(Stored items from a collection)

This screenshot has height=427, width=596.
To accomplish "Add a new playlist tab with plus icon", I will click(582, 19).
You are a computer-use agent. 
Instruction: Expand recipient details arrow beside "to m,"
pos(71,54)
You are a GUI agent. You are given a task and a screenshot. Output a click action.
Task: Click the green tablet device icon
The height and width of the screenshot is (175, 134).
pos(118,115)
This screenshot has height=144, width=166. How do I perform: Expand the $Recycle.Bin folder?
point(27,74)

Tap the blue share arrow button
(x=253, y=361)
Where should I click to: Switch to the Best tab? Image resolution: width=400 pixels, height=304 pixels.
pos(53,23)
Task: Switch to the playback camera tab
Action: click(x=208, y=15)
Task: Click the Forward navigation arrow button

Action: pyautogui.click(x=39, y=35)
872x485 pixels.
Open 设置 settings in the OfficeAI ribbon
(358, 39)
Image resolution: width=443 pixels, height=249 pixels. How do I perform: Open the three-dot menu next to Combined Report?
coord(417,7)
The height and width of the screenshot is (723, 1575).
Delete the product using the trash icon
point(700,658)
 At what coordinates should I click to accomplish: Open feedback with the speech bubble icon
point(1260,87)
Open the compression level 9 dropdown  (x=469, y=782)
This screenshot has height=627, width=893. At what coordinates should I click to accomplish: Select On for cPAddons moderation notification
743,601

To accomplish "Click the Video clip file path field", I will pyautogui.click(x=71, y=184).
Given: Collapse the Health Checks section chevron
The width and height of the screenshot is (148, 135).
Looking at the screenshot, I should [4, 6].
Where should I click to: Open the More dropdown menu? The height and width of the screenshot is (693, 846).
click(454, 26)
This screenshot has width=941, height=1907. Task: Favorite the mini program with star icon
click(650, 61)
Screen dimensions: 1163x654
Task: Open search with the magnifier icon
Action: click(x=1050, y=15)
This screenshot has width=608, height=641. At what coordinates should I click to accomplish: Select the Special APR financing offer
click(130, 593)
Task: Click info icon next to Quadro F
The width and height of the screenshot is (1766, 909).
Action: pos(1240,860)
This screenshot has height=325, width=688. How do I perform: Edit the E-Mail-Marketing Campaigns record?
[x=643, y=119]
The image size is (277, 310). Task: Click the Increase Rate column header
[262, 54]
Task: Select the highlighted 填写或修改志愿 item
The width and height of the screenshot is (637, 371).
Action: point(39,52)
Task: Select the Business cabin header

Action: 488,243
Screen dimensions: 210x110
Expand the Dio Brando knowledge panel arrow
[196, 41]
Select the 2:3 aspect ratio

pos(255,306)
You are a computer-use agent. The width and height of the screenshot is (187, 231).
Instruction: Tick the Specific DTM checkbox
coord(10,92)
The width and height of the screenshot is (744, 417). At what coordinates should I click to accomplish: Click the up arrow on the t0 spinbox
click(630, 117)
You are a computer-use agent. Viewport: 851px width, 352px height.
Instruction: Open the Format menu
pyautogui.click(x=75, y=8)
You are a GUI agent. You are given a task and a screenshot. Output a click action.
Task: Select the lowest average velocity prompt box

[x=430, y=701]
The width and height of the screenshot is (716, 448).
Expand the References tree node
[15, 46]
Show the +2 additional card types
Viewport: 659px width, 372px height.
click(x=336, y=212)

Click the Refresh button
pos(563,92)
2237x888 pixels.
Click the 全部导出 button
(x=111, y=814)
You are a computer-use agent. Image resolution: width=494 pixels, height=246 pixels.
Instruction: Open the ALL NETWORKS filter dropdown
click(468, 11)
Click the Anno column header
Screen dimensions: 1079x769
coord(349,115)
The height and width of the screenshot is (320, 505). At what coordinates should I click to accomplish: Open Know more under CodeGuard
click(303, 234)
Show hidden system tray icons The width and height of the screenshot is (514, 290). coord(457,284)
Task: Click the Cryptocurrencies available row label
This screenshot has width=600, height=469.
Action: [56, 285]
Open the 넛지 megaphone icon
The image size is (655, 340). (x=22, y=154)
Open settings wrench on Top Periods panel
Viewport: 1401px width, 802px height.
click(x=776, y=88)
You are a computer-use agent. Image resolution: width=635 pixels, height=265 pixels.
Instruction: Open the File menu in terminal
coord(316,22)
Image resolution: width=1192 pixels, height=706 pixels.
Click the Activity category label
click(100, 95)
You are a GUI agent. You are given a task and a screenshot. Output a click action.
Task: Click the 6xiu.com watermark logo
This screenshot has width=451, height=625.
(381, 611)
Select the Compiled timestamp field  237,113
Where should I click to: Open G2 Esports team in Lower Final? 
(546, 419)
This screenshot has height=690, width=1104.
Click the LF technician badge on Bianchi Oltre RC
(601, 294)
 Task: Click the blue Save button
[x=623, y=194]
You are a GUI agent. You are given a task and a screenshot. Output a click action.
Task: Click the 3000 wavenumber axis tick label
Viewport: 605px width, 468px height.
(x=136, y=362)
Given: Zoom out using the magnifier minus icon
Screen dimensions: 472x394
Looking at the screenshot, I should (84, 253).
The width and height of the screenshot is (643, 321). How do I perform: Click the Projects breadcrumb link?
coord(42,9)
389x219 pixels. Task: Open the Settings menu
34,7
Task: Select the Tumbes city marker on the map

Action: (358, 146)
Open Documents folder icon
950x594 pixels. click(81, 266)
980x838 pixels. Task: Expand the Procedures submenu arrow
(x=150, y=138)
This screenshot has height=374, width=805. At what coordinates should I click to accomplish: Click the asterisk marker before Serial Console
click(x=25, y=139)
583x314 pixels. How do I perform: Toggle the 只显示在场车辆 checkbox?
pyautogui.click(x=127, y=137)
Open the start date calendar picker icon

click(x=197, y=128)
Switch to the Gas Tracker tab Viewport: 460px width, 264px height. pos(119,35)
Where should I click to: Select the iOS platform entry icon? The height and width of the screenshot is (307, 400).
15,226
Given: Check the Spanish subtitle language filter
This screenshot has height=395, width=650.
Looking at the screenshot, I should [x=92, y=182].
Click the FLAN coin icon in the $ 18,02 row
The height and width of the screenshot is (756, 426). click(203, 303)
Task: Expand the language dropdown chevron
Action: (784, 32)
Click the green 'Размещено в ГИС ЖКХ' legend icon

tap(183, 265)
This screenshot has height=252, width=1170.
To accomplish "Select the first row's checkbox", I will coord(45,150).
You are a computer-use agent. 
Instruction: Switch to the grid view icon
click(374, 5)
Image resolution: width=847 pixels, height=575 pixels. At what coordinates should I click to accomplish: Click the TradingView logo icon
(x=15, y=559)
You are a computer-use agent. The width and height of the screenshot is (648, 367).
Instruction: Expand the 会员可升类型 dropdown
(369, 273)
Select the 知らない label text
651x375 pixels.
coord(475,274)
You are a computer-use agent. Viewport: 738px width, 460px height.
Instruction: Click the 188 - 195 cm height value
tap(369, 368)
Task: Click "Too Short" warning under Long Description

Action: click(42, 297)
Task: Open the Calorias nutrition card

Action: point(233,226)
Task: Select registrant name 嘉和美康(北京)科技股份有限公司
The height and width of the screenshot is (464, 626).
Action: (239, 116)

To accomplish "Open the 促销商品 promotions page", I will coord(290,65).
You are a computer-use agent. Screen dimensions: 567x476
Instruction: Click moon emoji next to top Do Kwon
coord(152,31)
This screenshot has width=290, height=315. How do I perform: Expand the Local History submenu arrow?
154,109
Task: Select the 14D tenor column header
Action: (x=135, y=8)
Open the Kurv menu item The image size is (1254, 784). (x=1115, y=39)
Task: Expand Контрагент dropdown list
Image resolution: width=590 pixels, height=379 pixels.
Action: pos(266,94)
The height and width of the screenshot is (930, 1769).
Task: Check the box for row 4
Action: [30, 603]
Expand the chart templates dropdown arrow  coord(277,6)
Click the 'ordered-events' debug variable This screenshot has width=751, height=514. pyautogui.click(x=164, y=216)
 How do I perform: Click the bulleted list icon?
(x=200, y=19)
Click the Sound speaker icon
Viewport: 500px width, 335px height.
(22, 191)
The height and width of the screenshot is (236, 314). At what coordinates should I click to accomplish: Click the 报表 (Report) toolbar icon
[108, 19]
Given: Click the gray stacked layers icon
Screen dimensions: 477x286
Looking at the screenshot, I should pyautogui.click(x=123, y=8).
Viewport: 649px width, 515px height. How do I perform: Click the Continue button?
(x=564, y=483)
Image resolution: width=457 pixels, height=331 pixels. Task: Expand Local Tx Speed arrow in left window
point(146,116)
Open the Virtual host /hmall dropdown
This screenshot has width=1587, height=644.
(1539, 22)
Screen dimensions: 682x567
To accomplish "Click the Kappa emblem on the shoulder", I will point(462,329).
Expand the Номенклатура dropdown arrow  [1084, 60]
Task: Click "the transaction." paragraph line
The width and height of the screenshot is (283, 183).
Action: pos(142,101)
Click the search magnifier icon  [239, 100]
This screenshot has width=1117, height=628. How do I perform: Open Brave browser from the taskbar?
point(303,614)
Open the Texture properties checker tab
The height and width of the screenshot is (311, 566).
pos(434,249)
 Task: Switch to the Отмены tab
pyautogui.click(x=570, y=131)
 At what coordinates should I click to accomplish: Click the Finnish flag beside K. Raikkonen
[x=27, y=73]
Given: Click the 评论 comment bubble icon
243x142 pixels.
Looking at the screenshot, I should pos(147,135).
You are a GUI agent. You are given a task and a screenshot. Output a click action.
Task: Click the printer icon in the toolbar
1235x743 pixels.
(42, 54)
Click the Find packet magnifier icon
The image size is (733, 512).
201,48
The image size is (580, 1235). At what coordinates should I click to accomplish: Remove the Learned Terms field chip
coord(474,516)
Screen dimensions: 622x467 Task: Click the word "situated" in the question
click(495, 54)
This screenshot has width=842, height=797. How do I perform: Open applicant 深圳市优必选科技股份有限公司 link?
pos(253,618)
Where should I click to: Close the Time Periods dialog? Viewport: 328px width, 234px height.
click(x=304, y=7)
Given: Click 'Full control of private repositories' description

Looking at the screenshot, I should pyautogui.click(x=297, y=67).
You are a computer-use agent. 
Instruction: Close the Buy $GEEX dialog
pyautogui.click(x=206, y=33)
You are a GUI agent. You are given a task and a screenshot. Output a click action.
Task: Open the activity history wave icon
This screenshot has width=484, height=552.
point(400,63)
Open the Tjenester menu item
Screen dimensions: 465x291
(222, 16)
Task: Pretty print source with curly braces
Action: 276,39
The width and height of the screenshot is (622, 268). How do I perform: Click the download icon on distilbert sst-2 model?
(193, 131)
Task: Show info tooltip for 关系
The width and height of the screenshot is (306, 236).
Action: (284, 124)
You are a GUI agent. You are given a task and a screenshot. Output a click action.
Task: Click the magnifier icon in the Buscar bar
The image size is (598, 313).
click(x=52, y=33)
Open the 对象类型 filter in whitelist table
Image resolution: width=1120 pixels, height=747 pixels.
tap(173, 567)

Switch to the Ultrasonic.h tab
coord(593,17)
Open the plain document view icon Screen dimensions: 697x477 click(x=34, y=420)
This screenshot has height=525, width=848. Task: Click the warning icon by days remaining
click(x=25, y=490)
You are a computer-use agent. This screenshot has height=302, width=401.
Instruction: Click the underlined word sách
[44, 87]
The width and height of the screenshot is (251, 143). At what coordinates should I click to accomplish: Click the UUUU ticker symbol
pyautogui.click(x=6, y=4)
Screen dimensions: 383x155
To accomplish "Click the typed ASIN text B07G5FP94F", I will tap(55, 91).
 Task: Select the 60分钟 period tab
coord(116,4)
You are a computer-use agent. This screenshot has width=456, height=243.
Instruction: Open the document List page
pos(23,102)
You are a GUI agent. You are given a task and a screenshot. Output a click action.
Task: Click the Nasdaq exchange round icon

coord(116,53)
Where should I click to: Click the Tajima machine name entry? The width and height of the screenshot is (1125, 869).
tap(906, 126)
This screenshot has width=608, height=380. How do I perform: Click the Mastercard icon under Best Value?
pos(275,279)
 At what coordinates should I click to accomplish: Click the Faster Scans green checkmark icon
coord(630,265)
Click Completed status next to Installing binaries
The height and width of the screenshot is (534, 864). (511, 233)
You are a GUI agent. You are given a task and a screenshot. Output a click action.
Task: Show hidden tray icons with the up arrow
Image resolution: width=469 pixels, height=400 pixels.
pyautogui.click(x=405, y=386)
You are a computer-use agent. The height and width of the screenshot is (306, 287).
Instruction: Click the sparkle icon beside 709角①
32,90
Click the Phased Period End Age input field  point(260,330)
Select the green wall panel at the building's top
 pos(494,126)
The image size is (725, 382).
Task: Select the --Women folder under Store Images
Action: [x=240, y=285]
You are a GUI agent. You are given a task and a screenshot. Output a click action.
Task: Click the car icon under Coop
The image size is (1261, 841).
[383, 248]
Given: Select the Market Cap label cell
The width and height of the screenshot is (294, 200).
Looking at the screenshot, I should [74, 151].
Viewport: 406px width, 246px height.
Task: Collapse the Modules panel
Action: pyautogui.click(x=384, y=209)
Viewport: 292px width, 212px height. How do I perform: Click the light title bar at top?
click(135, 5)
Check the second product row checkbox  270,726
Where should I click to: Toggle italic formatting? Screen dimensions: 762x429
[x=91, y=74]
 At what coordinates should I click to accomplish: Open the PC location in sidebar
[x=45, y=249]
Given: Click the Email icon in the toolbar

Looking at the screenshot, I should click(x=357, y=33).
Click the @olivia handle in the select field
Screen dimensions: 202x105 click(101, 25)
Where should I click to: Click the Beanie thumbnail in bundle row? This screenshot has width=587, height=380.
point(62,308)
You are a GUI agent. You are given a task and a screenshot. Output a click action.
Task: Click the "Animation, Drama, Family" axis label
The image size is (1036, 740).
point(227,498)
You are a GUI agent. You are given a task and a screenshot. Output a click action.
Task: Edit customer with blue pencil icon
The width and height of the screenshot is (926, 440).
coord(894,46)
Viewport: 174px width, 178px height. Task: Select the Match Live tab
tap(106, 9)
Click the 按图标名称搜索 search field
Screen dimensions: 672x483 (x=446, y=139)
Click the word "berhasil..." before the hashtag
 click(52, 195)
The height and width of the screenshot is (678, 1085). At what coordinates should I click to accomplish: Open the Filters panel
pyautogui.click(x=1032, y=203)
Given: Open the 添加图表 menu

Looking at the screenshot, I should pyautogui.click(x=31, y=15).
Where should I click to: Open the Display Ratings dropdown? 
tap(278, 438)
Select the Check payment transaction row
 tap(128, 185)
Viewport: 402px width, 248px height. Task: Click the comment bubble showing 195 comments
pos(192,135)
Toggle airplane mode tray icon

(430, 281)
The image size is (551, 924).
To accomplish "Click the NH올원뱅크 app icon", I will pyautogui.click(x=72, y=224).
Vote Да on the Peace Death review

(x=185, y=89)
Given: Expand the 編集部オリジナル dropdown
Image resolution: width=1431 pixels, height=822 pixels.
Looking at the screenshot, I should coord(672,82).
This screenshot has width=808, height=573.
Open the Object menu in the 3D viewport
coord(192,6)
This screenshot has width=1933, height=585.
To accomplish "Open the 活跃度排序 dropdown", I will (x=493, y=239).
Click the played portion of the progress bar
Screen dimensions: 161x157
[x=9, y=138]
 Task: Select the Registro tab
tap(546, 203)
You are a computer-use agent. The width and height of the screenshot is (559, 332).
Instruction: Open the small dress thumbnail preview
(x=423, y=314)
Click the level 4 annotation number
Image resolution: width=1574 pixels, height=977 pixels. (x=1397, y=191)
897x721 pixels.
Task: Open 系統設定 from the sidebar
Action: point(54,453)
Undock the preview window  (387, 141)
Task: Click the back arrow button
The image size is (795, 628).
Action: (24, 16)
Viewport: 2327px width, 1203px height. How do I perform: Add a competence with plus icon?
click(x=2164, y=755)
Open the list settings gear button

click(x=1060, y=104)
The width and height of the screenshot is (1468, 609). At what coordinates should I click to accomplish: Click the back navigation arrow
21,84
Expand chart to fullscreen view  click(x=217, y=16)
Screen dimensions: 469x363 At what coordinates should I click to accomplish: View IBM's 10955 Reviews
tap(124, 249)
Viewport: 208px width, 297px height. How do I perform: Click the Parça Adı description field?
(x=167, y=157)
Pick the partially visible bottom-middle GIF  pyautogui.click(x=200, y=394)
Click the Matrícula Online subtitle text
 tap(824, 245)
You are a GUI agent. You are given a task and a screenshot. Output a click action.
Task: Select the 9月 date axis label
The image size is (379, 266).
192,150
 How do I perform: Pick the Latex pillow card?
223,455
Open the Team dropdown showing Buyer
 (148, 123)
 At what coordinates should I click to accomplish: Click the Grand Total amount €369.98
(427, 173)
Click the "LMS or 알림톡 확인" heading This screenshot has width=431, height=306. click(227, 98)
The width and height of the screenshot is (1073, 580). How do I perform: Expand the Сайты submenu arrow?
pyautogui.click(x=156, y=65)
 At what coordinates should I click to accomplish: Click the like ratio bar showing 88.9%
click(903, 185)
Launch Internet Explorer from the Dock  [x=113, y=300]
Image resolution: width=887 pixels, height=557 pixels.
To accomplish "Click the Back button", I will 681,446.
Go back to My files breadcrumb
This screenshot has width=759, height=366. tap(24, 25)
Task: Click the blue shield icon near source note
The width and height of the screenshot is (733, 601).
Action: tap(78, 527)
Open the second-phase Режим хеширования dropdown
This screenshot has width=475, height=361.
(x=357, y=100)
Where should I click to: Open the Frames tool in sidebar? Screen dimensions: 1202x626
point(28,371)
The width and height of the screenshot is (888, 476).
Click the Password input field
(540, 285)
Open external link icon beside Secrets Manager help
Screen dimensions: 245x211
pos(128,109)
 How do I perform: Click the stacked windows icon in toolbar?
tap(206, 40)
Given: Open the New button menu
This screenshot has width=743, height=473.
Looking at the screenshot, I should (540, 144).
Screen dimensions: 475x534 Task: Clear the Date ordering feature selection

Activity - Once you have found every line above holding the word "icons", copy those lines.

Answer below -
Show hidden system tray icons The width and height of the screenshot is (514, 290). coord(457,284)
Task: Show hidden tray icons with the up arrow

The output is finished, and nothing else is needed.